Alleged bank-fraud ring stole more than $422,000 by claiming their ATM cards had been lost or stolen after draining their accounts.

New York prosecutors indicted four people last week on charges that they exploited a banking regulation designed to help fraud victims in order to steal more than $422,000 over five years.

The alleged bank-fraud ring defrauded more than 20 banks by claiming their ATM cards had been lost or stolen after draining their accounts, according to Kings County District Attorney Charles J. Hynes.

The defendants are accused of exploiting Regulation E of the Federal Electronic Funds Transfer Act, which requires banks to reimburse fraud victims within 10 days of a fraud report. "These defendants corrupted a law created to help fraud victims and used it to facilitate a tremendous fraud of their own," Hynes said in a prepared statement.
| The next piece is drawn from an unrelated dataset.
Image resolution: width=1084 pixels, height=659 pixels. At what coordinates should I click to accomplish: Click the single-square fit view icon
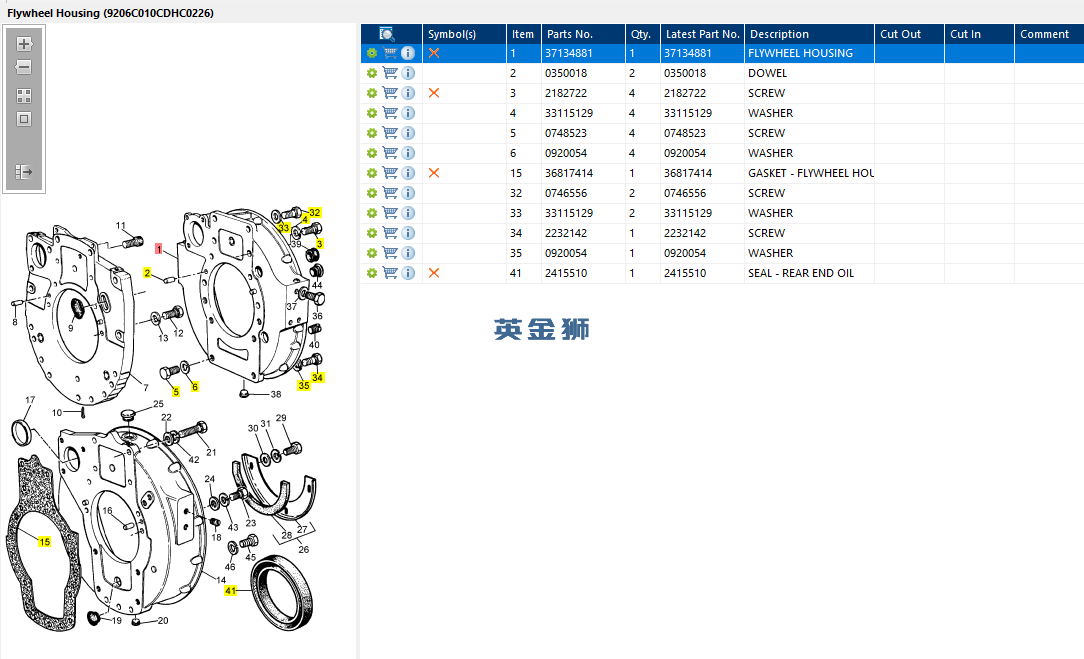tap(24, 119)
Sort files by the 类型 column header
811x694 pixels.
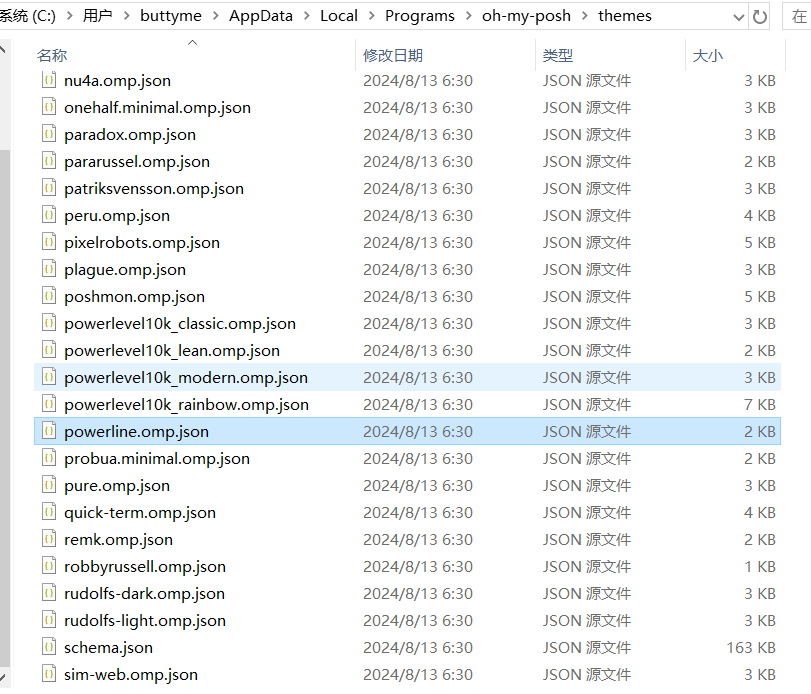tap(558, 56)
According to the indictment, Eric Manganelli, 36, Lam Dang, 37, John Tluczek, 37, and Marzena Tluczek, 35, opened bank accounts and padded them with large deposits over several months. Later, they drained the accounts with withdrawals of $500 to $1,000 per day. When the accounts were empty, the defendants would call the bank, report that their ATM cards had been stolen or lost and that the withdrawals were unauthorized. After the banks reimbursed them for the loss, they would close the accounts.

The defendants withdrew the reimbursed funds before the banks could finish investigating the validity of the loss claim, prosecutors said.

Prosecutors said all four are charged with using their knowledge of the law and the financial industry to perpetrate their fraud. Manganelli is a lawyer, Dang is a financial advisor and the Tluczeks both worked at banks, they said.

They are charged with multiple counts of grand larceny, falsifying business records, attempted grand larceny, perjury, and scheming to defraud.

The case illustrates how banks' focus on fraud resolution at the expense of prevention and detection has created a new criminal opportunity, according to James Van Dyke, president and founder of Pleasanton, Calif.-based Javelin Strategy & Research.

In a blog post on the bank fraud case, he wrote that the financial services industry has met more than 80% of consumers' fraud resolution needs and needs to devote more attention to the "relatively weak areas" of prevention and detection.

"With scarce resources available, we're overly focused on cleaning up problems and not focused enough on stopping problems from occurring in the first place," he wrote.